> [Exercise instructions]: Extract each line of the material below that contains the word "dimensions".

> [Recorded data]:

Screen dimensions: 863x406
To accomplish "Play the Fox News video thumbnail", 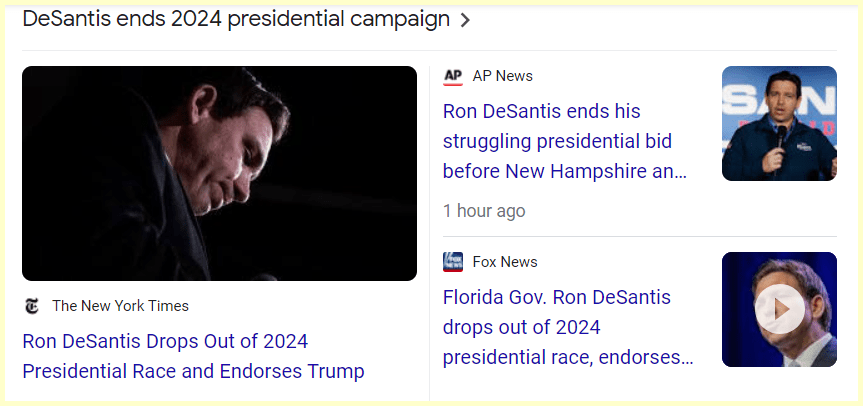I will [x=779, y=310].
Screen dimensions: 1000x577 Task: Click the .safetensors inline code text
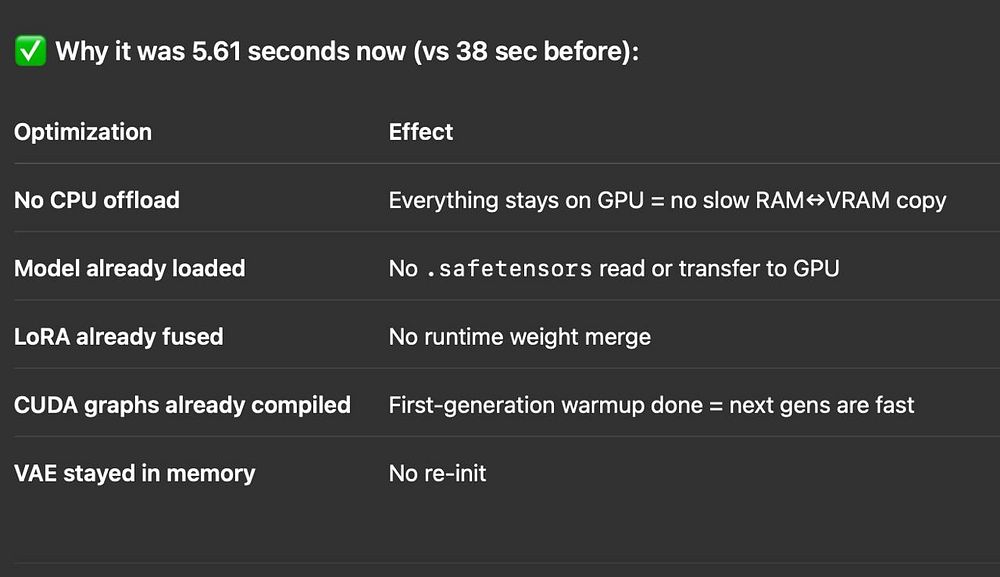509,269
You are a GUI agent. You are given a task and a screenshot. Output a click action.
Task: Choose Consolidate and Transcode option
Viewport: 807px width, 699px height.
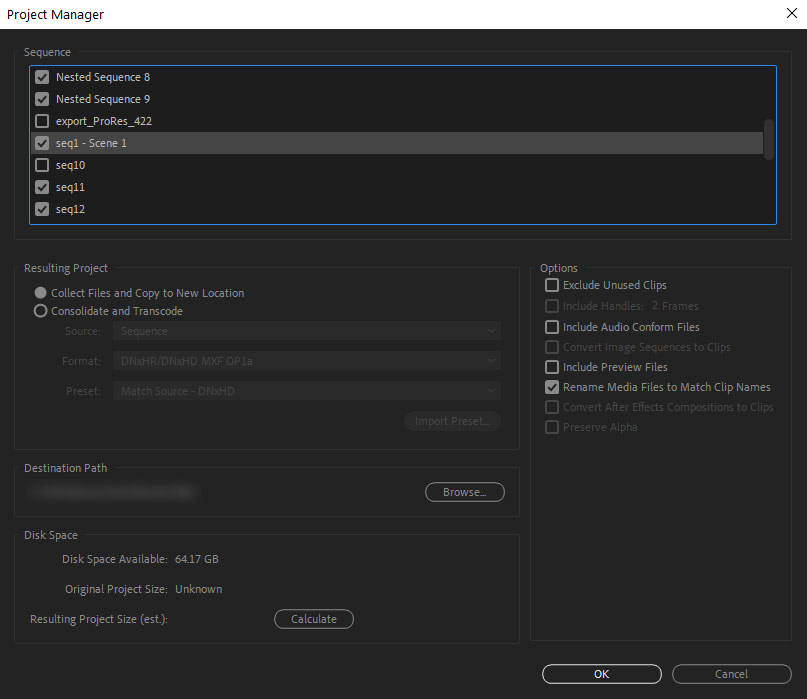point(40,310)
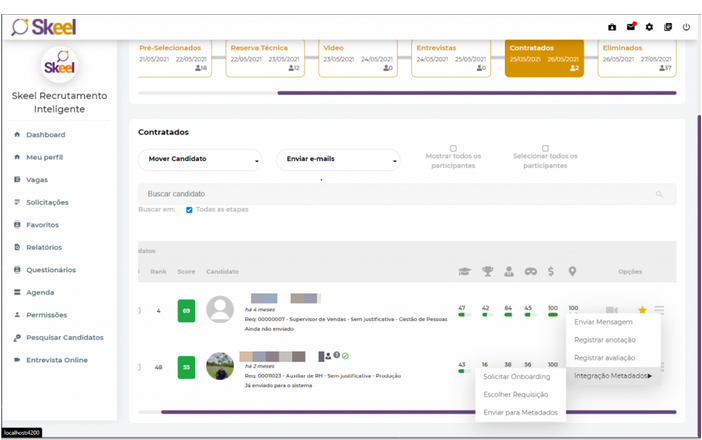The image size is (702, 440).
Task: Open settings via the gear icon
Action: 649,27

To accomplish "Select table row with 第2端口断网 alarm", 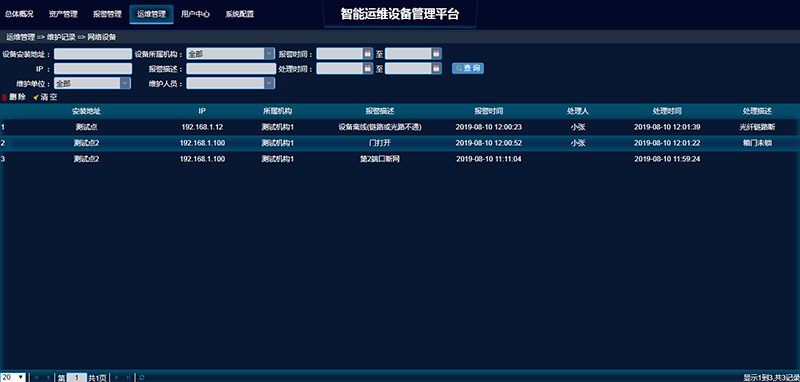I will click(400, 159).
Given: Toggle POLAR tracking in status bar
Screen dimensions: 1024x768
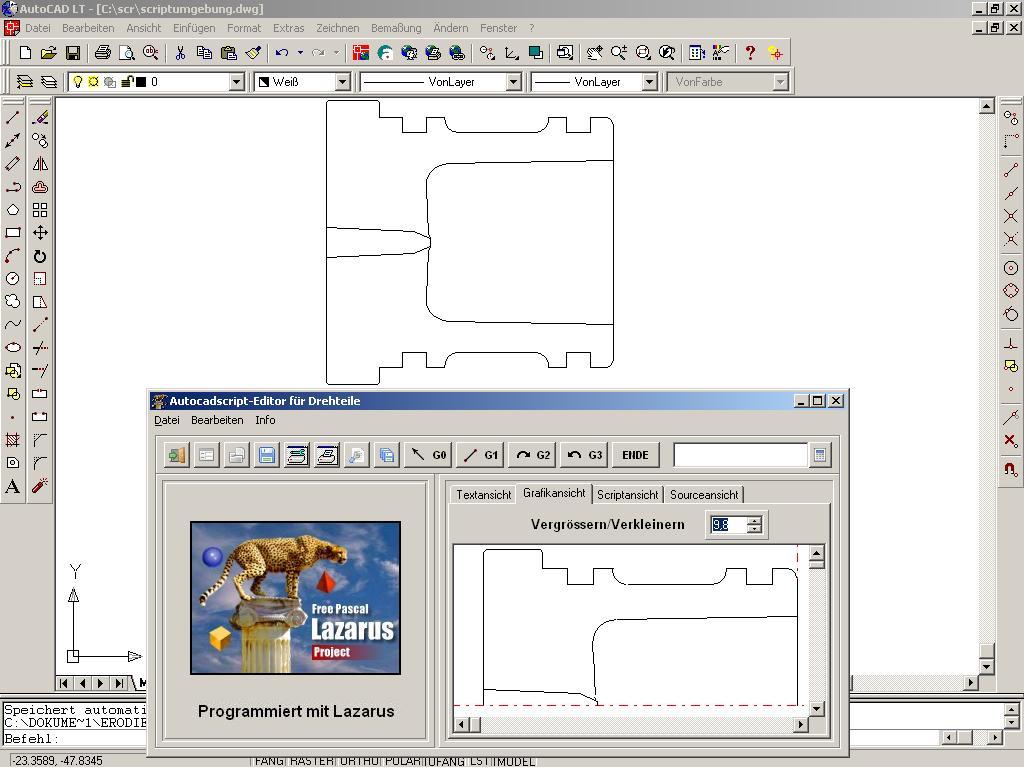Looking at the screenshot, I should [403, 761].
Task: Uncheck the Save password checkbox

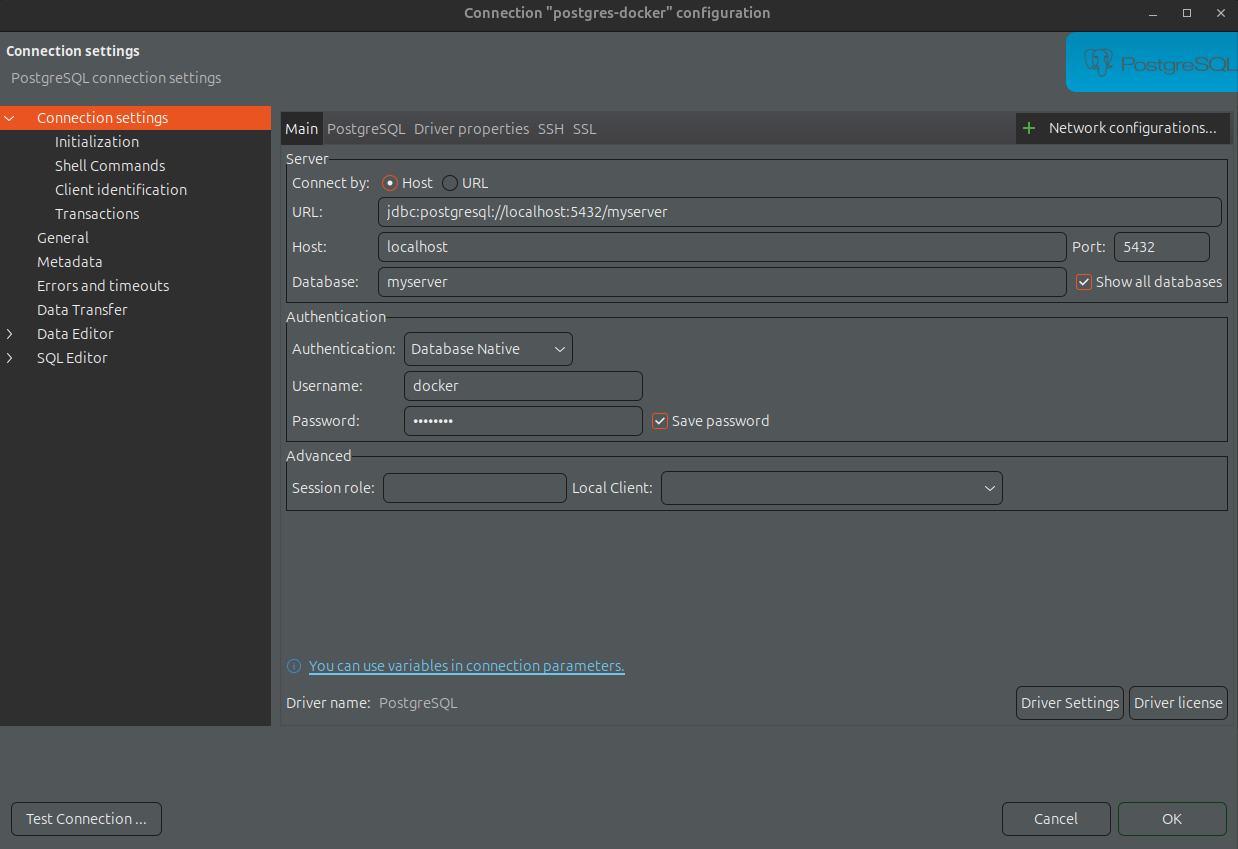Action: [659, 421]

> [Response to this exercise]:
Screen dimensions: 863x406
Screen dimensions: 1000x577 Task: Click the .safetensors inline code text
Screen dimensions: 1024x768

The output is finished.